▶ Questions:
1) Reproduce the passage of the bidding-dispute article between "To alleviate Fish" and "of Contract A.", inclusive.
2) Go on with the bidding-dispute article, picking up right after its final sentence.

▶ Text provided:
The Alberta Court of Queen’s Bench has recently issued yet
another Contract A/Contract B decision, but this one has an
interesting twist to it. In Elan Construction Limited v. South Fish
Creek Recreational Association (2015 ABQB 330), the Court
confirmed, if not strengthened, what we already knew about the
bidding process – that the Owner must evaluate all bids fairly,
consistently and in accordance with the stated evaluation criteria
and the reasonable expectations of bidders, and that exclusion
clauses will not save the Owner when they have clearly departed
from these obligations. However, despite successfully showing
that the Owner breached these obligations for Contract A, the
Contractor in this case learned that sometimes a win is not
always a win.
What happened?
In 2010, South Fish Creek Recreational Association (“Fish
Creek”), a collective group of non-profit sports and community
associations, decided to move forward with a project to add 2
additional ice surfaces and a multi-purpose room to an existing
recreation facility. The budget was approximately $19 million, and
the Consultant (Quinn Young Architects) prepared an Invitation
to Bid and Instructions to Bidders for the project. Only pre-qualified
bidders were invited to bid, which included, among others,
Elan Construction Limited (“Elan”) and Chandos Construction
Ltd. (“Chandos”).
To alleviate Fish Creek’s concerns about roping itself into a
project using a contractor with a shoddy reputation, the Consultant
outlined four criteria in the Instructions that would form the
basis of the bid evaluation: price, completion date, experience
and references. Each category was assigned a specific number of
points for evaluation purposes.
Ultimately, the project was awarded to Chandos, and Elan
voiced its protest, claiming that the project was awarded based
on criteria not disclosed in this evaluation matrix. As a result,
Fish Creek found themselves heading to the courthouse for an
alleged breach of Contract A.
The Court agreed with Elan, finding that Fish Creek did, in fact,
significantly depart from the evaluation criteria outlined in the
Instructions, specifically:
On completion date:
- While the Invitation bolded August 1, 2011 as the desired
substantial completion date, the Consultant internally split
the points in this section between substantial completion
date and date for completion of deficiencies. Then, he created
a complex formula for awarding these points. He first
excluded several bidders from the completion date analysis
(one for being an ‘outlier’ from the rest of the dates, and others
for unexplained reasons), and used the remaining dates
to create an average completion date, which was used as a
baseline for awarding points to the remaining bidders. The
same analysis was applied to the points for the deficiencies
completion date. None of this, the Court explained, was communicated
to the potential bidders, and the Court held that
the combination of all these actions actually worked against
Elan, who reasonably assumed that the highest points would
be awarded to those who could commit or come closest to
the August 1 date.

[Collected data entries]
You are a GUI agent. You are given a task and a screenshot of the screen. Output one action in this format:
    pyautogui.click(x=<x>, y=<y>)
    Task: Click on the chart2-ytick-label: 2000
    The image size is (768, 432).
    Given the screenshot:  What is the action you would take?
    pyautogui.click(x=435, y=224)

▶ Answers by item number:
1)
To alleviate Fish Creek’s concerns about roping itself into a
project using a contractor with a shoddy reputation, the Consultant
outlined four criteria in the Instructions that would form the
basis of the bid evaluation: price, completion date, experience
and references. Each category was assigned a specific number of
points for evaluation purposes.
Ultimately, the project was awarded to Chandos, and Elan
voiced its protest, claiming that the project was awarded based
on criteria not disclosed in this evaluation matrix. As a result,
Fish Creek found themselves heading to the courthouse for an
alleged breach of Contract A.

2)
On experience:
- In awarding points, Fish Creek placed considerable weight
specifically on arena building and LEED experience, though
neither of these were referenced in the bid documents.
- Following submission of the bids, Fish Creek decided to conduct
interviews with Elan and Chandos, though this requirement
was not disclosed in the bid documents either. Adding
further insult to injury, Elan was informed that the interview
must take place on August 18, despite the fact that Elan’s site
superintendent and project manager were unable to attend
on those dates.
- And, just prior to the interview, Chandos substituted the site
superintendent shown in its bid with a ‘ringer’ in the arena
building department, and as anticipated, his references and
qualifications proved quite charming to Fish Creek during the
interview process. Given that amendments to the bids were
only allowed prior to the bid closing date, the Court found
this substitution to be a significant breach that could not be
passed off as an ‘informality’ waived by the exclusion clauses
in the bid documents.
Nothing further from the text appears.